Data di atas juga didukung hasil publikasi yang dituangkan dalam RPJM
2007-2012 yang mengatakan bahwa kualitas lingkungan masyarakat Aceh masih
rendah. Hal ini ditandai dengan masih banyaknya sampah yang berserakan di
lingkungan sekitar yang memungkinkan menjadi tempat perindukan nyamuk
Aedes aegypty yang merupakan nyamuk penular DBD. Di samping itu terbatasnya
dana dan sumberdaya untuk melakukan pemantauan jentik, pelaksanaan fogging
dan sistem surveilans yang belum optimal juga menjadi salah satu faktor yang
mempengaruhi tetap tingginya Incidence Rate DBD di Aceh.
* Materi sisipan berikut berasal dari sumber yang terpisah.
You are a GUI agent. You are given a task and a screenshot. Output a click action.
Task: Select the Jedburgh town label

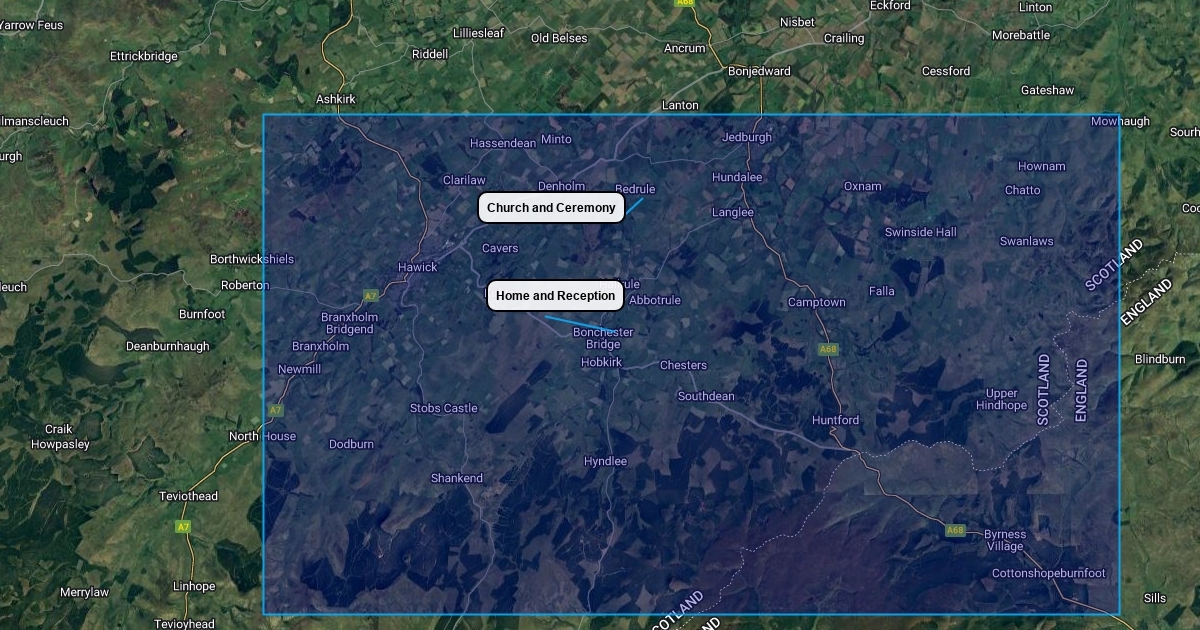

Riskesdas (2008)
mengatakan bahwa Provinsi Aceh sangat cocok bagi tempat berkembangbiaknya
nyamuk Aedes aegepty. Dari data Dinas Kesehatan Propinsi Aceh (2011)
didapatkan bahwa hanya terdapat 39,22% rumah tangga yang terbebas dari
nyamuk ini. Faktor inilah yang menyebabkan terjadinya peningkatan jumlah kasus
DBD dalam masyarakat.
21
BAB IV
PENUTUP
4.1 Kesimpulan
Dari uraian di atas, dapat disimpulkan bahwa:
1. Case Fatality Rate (CFR) penyakit DBD sejak tahun 2003 hingga 2011
cenderung mengalami penurunan yang cukup signifikan.
2. Incidence Rate DBD di Provinsi Aceh selama tahun 2003 - 2011
cenderung meningkat akan tetapi angka kematian akibat DBD
mengalami penurunan yang cukup drastis.
3. Faktor – faktor yang mempengaruhi terjadinya penurunan angka
kematian yaitu berakhirnya konflik pada tahun 2005 yang disertai dengan
adanya aktivitas rehabilitasi dan rekonstruksi yang diikuti dengan
penurunan tingkat kemiskinan masyarakat Aceh, meningkatnya
pengetahuan dan kesadaran masyarakat tentang ciri-ciri dan dampak
yang terjadi apabila menderita DBD, strategi dan arah kebijakan
pemerintah antara lain dengan melakukan deteksi dini dan pengobatan
segera terhadap penderita, serta berlakunya program asuransi kesehatan
gratis bagi masyarakat Aceh (JKA).
4.2 Saran
1. Instansi Pelayanan Kesehatan
a. Meningkatkan sosialisasi program 3M-Plus yang terdiri atas
menguras, menutup dan mengubur tempat-tempat yang bisa
digenangi air. Sebagai tambahannya adalah memelihara ikan
pemakan jentik atau menebar larvasida.
b. Melakukan pengasapan di daerah yang dianggap rawan
berkembangnya nyamuk Aedes aegypti.
22
c. Upaya promosi kesehatan lingkungan perlu dikembangkan melalui
media massa seperti poster yang diletakkan di tempat yang menjadi
pusat kegiatan masyarakat.
2. Masyarakat
Masyarakat harus memiliki kesadaran untuk membersihkan
lingkungan sekitar seperti: gotong royong membersihkan selokan
yang kotor, jika ada kaleng-kaleng bekas harus dikuburkan agar
tidak tergenang air sehingga tidak terjadi genangan air yang dapat
menambah populasi jentik nyamuk Aedes aegypti.